Frequently Asked Questions

What is FBAR and who must file it?
FBAR (FinCEN Form 114) is a US Treasury filing required of any US person — citizen, green card holder, or resident — with foreign financial accounts exceeding $10,000 in aggregate at any time during the year. Includes Israeli bank accounts, kupot gemel, keren hishtalmut, brokerage accounts. Deadline: April 15 (auto-extended to October 15).
What is the difference between FBAR and Form 8938?

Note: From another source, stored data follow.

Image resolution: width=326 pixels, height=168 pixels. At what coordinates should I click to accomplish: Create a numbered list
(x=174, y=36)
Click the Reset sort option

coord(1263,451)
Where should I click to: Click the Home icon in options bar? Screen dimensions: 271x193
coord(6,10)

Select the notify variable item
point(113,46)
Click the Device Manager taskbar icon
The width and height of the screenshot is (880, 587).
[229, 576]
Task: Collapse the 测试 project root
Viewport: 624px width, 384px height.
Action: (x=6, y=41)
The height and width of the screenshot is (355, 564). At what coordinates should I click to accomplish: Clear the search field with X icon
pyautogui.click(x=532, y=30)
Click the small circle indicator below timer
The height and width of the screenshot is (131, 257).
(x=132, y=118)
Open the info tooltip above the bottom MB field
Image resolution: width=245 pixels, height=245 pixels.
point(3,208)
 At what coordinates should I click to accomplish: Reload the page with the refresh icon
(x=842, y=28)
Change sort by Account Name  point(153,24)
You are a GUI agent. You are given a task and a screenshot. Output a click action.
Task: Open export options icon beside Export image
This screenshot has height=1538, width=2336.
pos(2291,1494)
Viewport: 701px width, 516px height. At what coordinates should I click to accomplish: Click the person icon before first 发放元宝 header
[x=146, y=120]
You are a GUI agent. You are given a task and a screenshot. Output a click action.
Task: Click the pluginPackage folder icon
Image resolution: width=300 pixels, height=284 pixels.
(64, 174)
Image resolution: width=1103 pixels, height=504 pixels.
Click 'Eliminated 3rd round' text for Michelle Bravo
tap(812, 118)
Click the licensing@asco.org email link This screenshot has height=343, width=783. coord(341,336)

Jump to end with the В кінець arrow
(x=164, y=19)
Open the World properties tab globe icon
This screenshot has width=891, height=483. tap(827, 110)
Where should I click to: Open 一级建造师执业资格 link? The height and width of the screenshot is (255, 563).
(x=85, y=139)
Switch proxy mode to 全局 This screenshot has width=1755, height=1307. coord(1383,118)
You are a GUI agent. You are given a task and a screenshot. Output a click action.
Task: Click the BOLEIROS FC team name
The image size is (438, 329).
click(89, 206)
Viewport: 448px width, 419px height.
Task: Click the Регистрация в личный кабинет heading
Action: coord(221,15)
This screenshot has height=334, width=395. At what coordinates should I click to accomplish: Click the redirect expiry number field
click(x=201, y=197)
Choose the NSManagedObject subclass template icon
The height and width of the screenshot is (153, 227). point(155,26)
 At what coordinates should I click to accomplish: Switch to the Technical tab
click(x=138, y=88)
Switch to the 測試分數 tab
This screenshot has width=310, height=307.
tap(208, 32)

FBAR is filed with the US Treasury (FinCEN), Form 8938 is filed with the IRS as part of your tax return. Both report foreign financial assets but with different thresholds. Most US persons with Israeli accounts must file both.
What is GILTI?
GILTI requires US shareholders of Controlled Foreign Corporations to include certain foreign earnings in US taxable income annually. For Americans with Israeli companies, this can create unexpected US tax liability. Mitigation strategies exist: Section 962, GILTI HTE, restructuring.
Why is PFIC dangerous for Americans with Israeli mutual funds?
Most Israeli mutual funds and ETFs are PFICs. US persons holding PFICs face complex Form 8621 reporting and tax rates that can effectively reach 60-70% on gains. We help identify PFIC exposure and use elections (QEF, mark-to-market) to mitigate the impact.
Are you also a US-licensed CPA?
Our firm is licensed as CPA in Israel. For US-licensed work, we partner with US CPAs and Enrolled Agents. This dual-firm approach ensures highest expertise on both sides. We coordinate seamlessly with your US CPA or refer you to a partner.
What if I haven't filed FBAR for years?
Don't panic. The Streamlined Foreign Offshore Procedures allow non-willful late filers to come back into compliance with minimal penalty (often zero FBAR penalties). We've handled dozens of these cases successfully.